Lanemark Football Club was based in the town of New Cumnock, and was one of a number of football clubs formed in the late nineteenth century in and around the Ayrshire coalfield. The club took its name from the Lanemark Coal Company which was formed in 1865 to work coal in the vicinity of Lanemark Farm in New Cumnock. As the coal industry grew so did the demand for workers, so the coal company built small basic houses in terraces known as “rows” in the South Boag area of the town.

The original Lanemark F.C. was founded in 1877 and played their home games at Connel Park, South Boag, which was opposite Knockshinnoch Pit. As a senior Scottish club they were entitled to enter the Scottish Cup although their record was poor, and when the club folded in 1882, they had never progressed beyond the first round.

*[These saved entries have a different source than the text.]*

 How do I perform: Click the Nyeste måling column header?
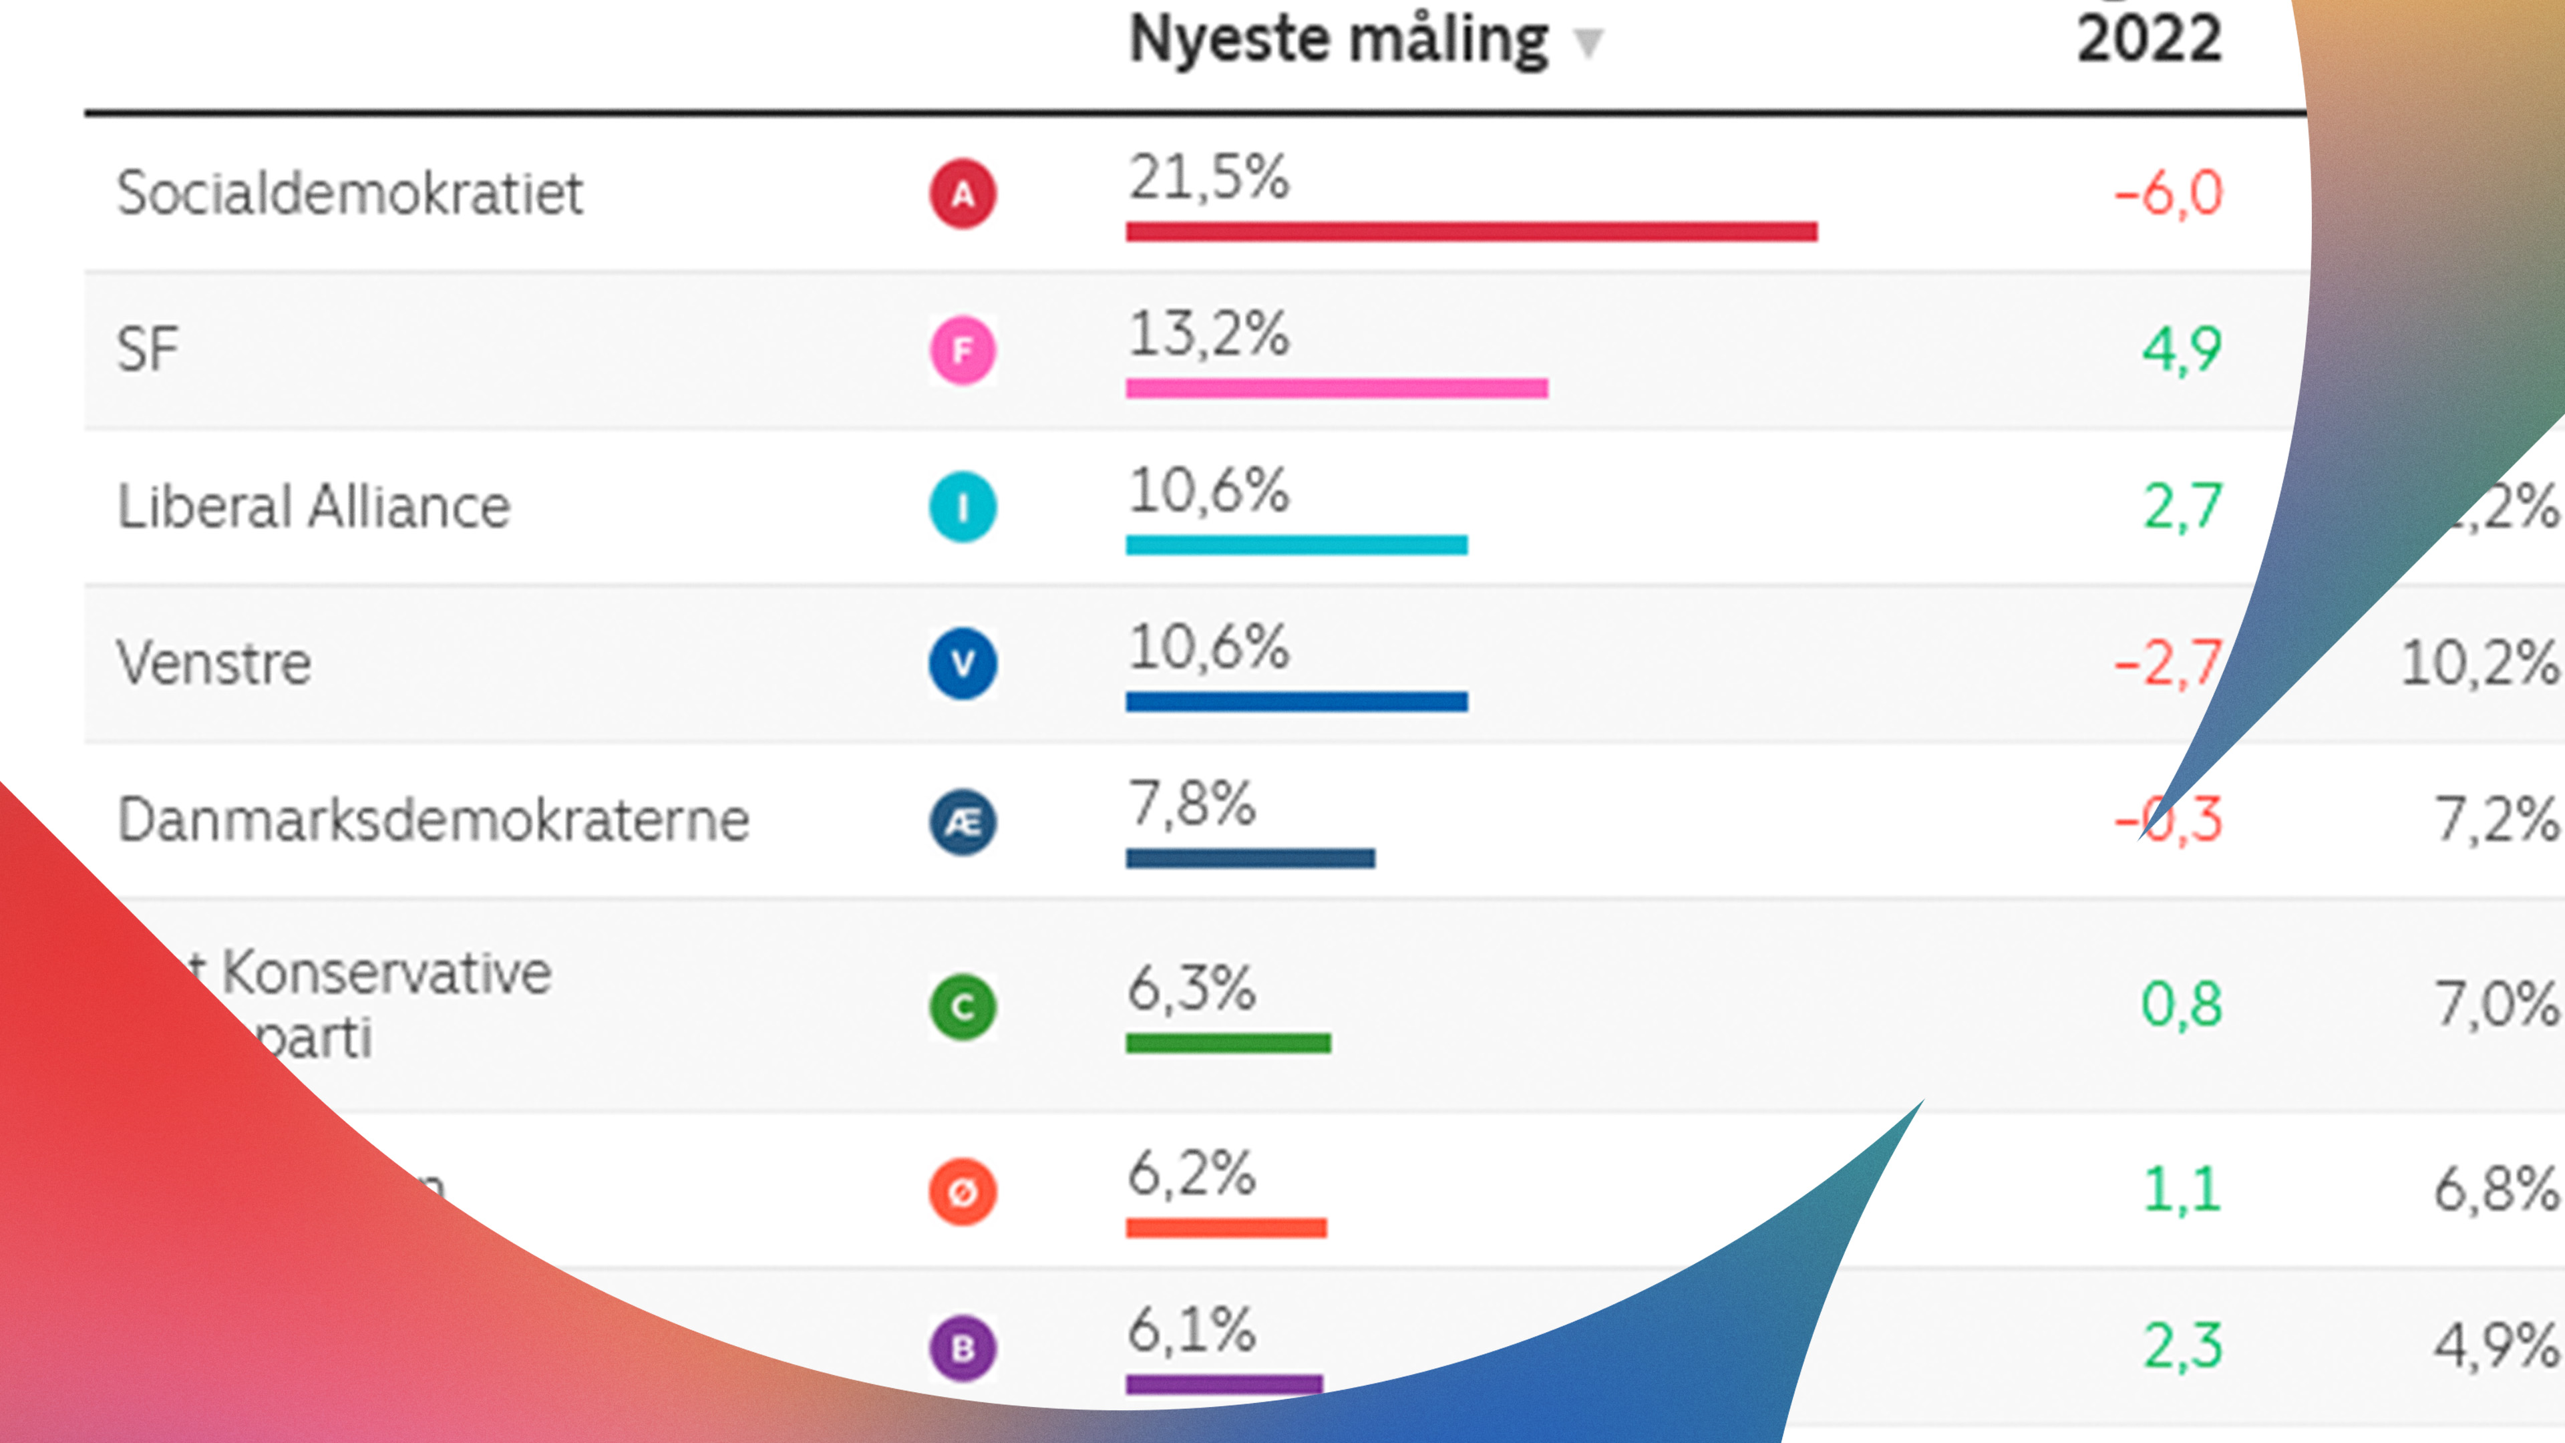[1338, 40]
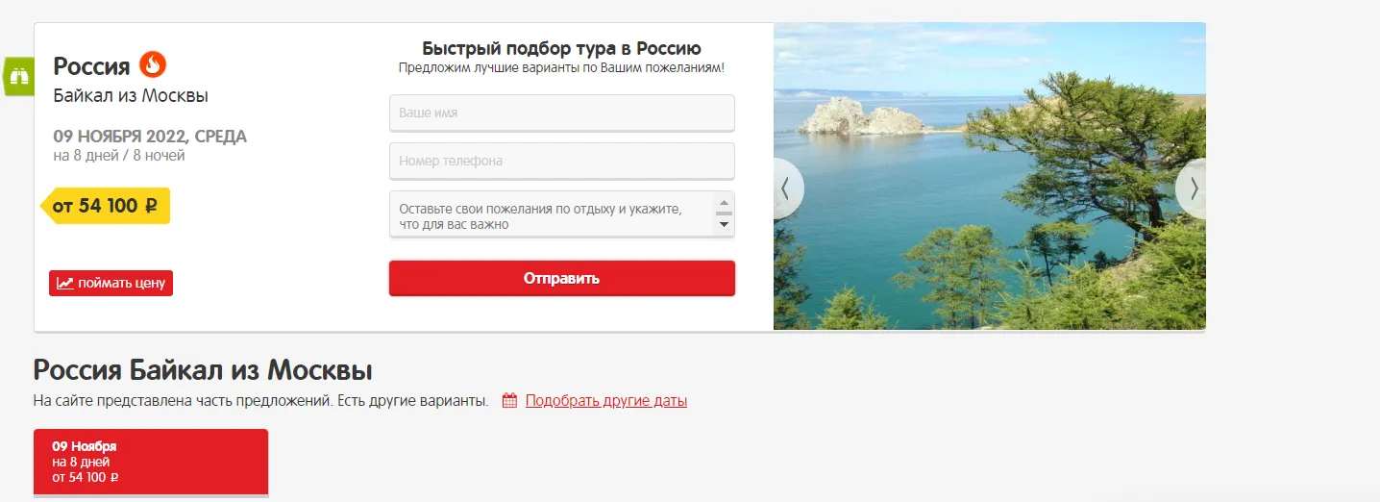Click the wishes textarea scrollbar thumb
Image resolution: width=1380 pixels, height=502 pixels.
(x=724, y=213)
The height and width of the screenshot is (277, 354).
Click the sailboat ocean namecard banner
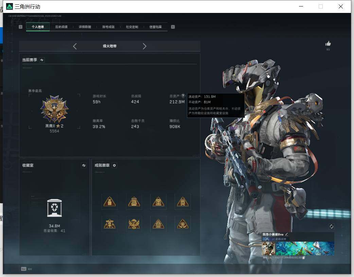point(305,248)
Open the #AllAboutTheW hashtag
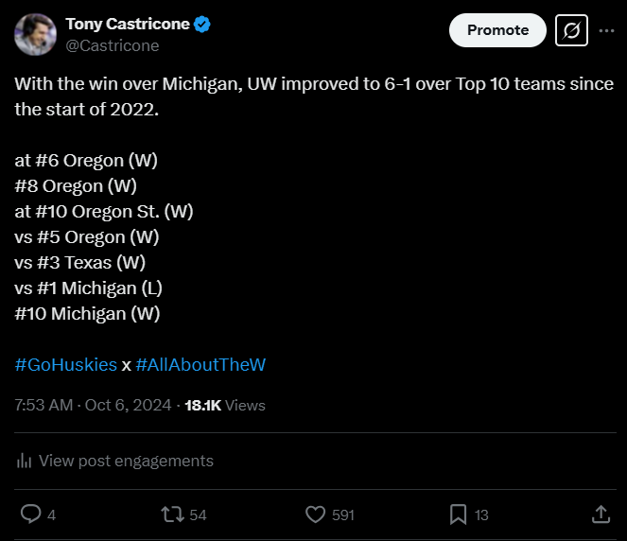The height and width of the screenshot is (541, 627). click(x=200, y=364)
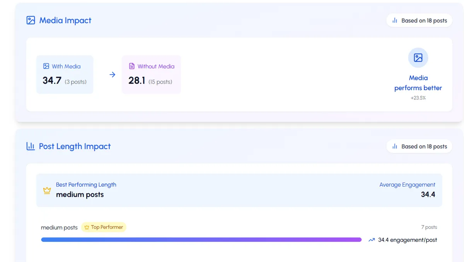Click the crown icon in Top Performer badge

click(87, 227)
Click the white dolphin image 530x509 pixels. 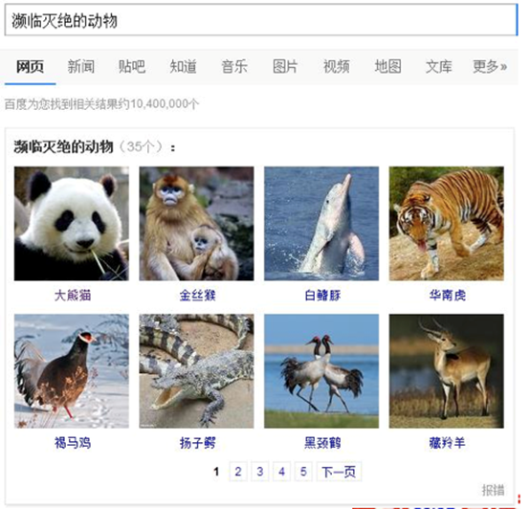click(321, 224)
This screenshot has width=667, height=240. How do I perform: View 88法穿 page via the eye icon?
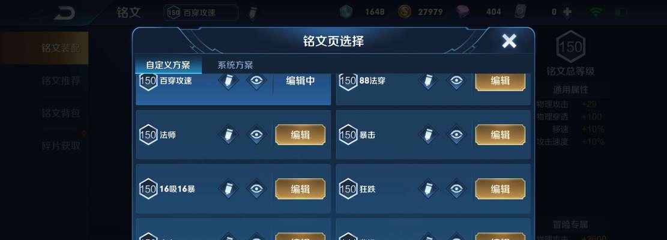click(x=456, y=81)
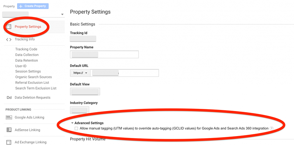Click the Tracking Info code brackets icon
The height and width of the screenshot is (145, 294).
pyautogui.click(x=8, y=39)

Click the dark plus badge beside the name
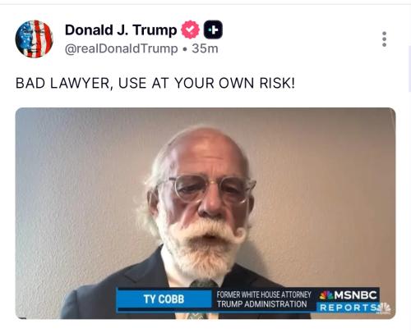pos(213,30)
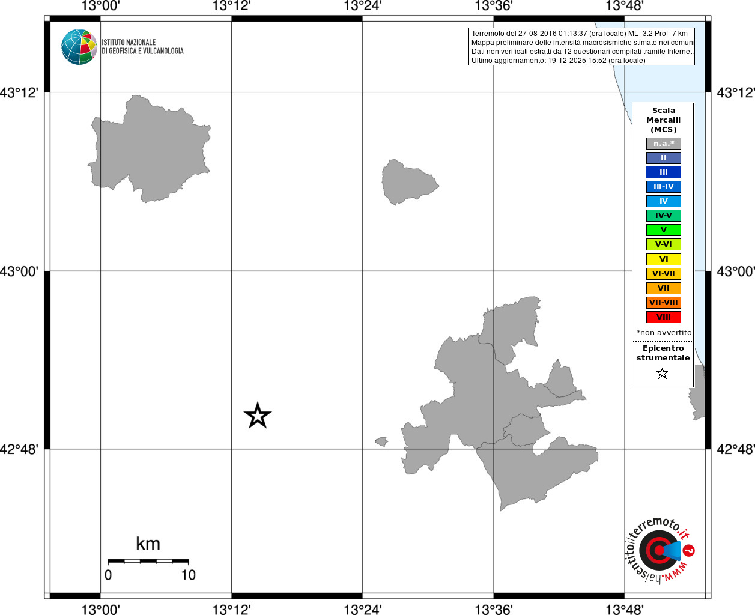This screenshot has width=755, height=615.
Task: Click the blue III-IV legend swatch
Action: (x=664, y=187)
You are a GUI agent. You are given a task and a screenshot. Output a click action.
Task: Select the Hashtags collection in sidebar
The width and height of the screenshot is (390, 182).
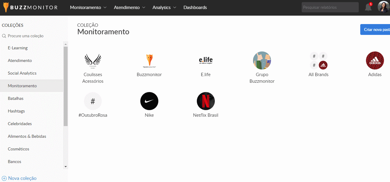tap(16, 111)
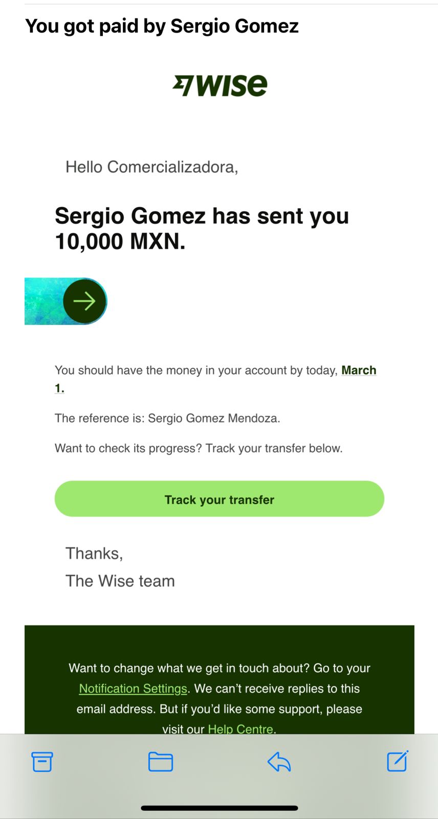Click the Wise logo at the top
The width and height of the screenshot is (438, 819).
click(x=220, y=85)
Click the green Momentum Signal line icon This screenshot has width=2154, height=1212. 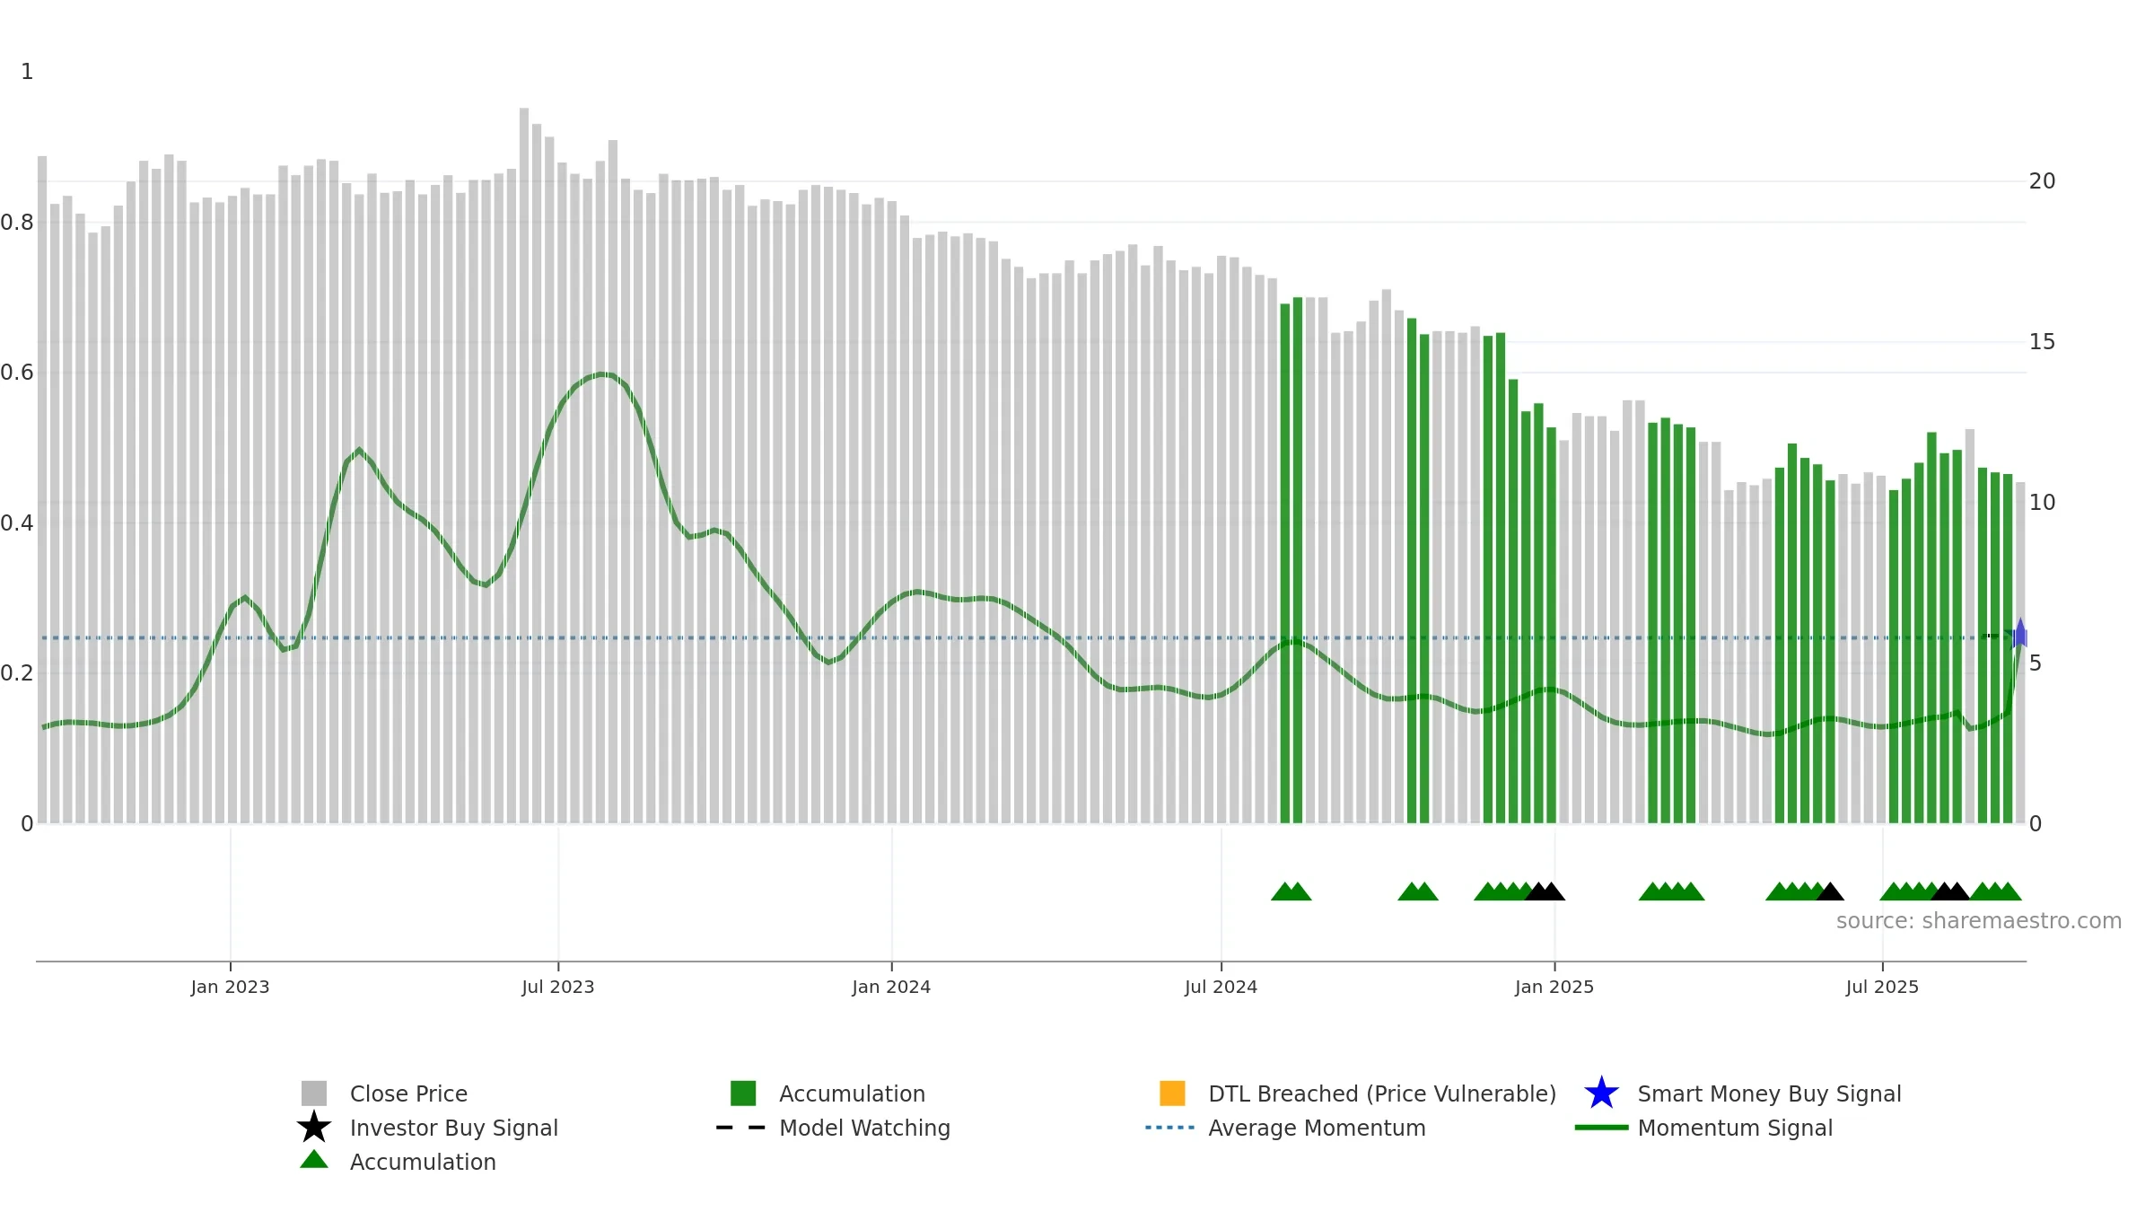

A second Lanemark F.C. was formed three years later in 1885, and again played their home games at Connel Park. The club strip was blue shirts with either navy blue or white shorts.

In 1892 Lanemark joined the new South of Scotland Football League but the League collapsed in disarray, in no small measure due to the inability or unwillingness of Lanemark to arrange League fixtures. A 1–9 defeat in their first game may explain this reluctance.

The next season the club returned to their normal diet of friendlies and local Cup competitions, of which there were many. Their one season of note in the Scottish Cup came in the 1888–89 season when Lanemark reached the fourth round before losing 0–8 at Connel Park to a powerful Renton side.

The early years of the twentieth century saw Lanemark competing in the North Ayrshire Football League, then the Ayrshire and Renfrewshire Football League and finally the Scottish Combination. After the Ayrshire Cup was won in 1907, the club began to struggle financially and in 1920 the club was formally dissolved.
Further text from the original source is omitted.